Unas 20.000 botellas, con predominio del blanco, el que más se vende, elaboran en la bodega Las Danzas, el proyecto que iniciaron en 2019 Carmen Martínez, de 62 años, —ella con experiencia en el mundo del vino, ya que había trabajado previamente en una bodega de la zona— y Joaquín Menéndez, de 65 años, 26 de ellos vividos en el profundo agujero de la mina. Las familias de ambos tenían viñedos: comenzaron con 2.500 metros cuadrados y ahora tienen cuatro hectáreas en propiedad. “Ser viticultor y bodeguero aquí es difícil. Es muy costoso trabajar estas viñas tan en cuesta, que desbrozamos nosotros a mano, dado que no se encuentra mucha mano de obra cualificada”, explica ella, mientras enseña el garaje de su casa, convertido ahora en bodega. Elaboran siete vinos, todos con nombres de danzas: La Danza Prima y la Media Vuelta. “Este es un proyecto de vida, de pareja, en el que no miramos el reloj ni las horas que invertimos en el trabajo”, explica Menéndez, mientras recibe el aire fresco del atardecer en la cara. Le gusta ese momento, algunas veces todavía sueña con la claustrofobia de la mina.
Fuera de la denominación de origen, y con el mismo ímpetu que el resto, trabaja Juan Alonso (Cangas del Narcea, 29 años), al frente de la bodega Casa Manunca, negocio al que llegó después de estudiar viticultura y enología en Logroño y en Elda.
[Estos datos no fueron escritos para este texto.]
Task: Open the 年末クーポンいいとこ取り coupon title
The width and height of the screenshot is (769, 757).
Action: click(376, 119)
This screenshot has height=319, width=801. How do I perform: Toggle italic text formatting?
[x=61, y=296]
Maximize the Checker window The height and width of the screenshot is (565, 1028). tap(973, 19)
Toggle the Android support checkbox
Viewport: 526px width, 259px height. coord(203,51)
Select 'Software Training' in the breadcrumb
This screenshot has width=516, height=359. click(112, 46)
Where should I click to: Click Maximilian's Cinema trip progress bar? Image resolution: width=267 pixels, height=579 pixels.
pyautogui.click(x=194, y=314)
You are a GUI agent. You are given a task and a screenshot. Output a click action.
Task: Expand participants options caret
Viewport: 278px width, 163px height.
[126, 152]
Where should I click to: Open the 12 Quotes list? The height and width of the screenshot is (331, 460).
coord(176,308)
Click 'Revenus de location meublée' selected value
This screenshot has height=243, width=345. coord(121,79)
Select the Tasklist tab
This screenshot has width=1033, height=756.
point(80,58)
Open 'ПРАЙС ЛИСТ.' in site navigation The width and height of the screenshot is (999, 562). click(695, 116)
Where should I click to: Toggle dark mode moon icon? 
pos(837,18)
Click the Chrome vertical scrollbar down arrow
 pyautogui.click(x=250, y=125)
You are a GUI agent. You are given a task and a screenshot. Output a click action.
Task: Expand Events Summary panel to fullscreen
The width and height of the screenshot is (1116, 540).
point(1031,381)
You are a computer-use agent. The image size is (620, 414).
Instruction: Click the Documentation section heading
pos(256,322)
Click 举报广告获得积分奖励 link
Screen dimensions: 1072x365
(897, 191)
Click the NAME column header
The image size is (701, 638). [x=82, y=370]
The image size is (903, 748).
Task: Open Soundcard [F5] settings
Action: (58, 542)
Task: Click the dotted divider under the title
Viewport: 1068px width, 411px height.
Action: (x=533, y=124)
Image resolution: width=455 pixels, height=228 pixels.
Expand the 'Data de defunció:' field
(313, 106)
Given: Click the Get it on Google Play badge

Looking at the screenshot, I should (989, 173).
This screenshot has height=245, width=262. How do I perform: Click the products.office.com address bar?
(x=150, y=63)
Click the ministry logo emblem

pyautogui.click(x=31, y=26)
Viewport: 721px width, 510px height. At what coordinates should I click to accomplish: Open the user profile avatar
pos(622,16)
En este tiempo conoció a su esposa, Marian López Lacalle, hija del propietario del grupo Artadi, Juan Carlos López Lacalle. Con estos antecedentes, decidieron apostar por la tierra de él: en 2019 compraron viñedo ,y en 2022 se hicieron cargo de la bodega que tenía una de las referencias en la zona, el bodeguero Antón Chicote. Cuentan con cuatro hectáreas de diferentes suelos —tierra, pizarra, piedra y esquisto— divididas en unas 16 parcelas, de donde salen cerca de 8.000 botellas, con el objetivo a medio plazo de llegar a las 12.000. “Creo en el potencial de la zona, en el valor que tiene el territorio, con unos vinos acordes a los nuevos gustos del consumidor, con menos grados y con frescor”, dice Alonso, mientras pasea por la finca La Galiana, con una de las vistas más impresionantes del valle. “Lo tenemos todo a favor, incluso el clima”. También a una de las máximas autoridades del vino mundial, como es el crítico estadounidense Robert Parker, que en su publicación The Wine Advocate —propiedad de la firma de neumáticos Michelin desde 2019—, y a través de las palabras de su catador y persona de confianza en España, Luis Gutiérrez, ha ensalzado los vinos asturianos. Con un grito: “Asturias existe”.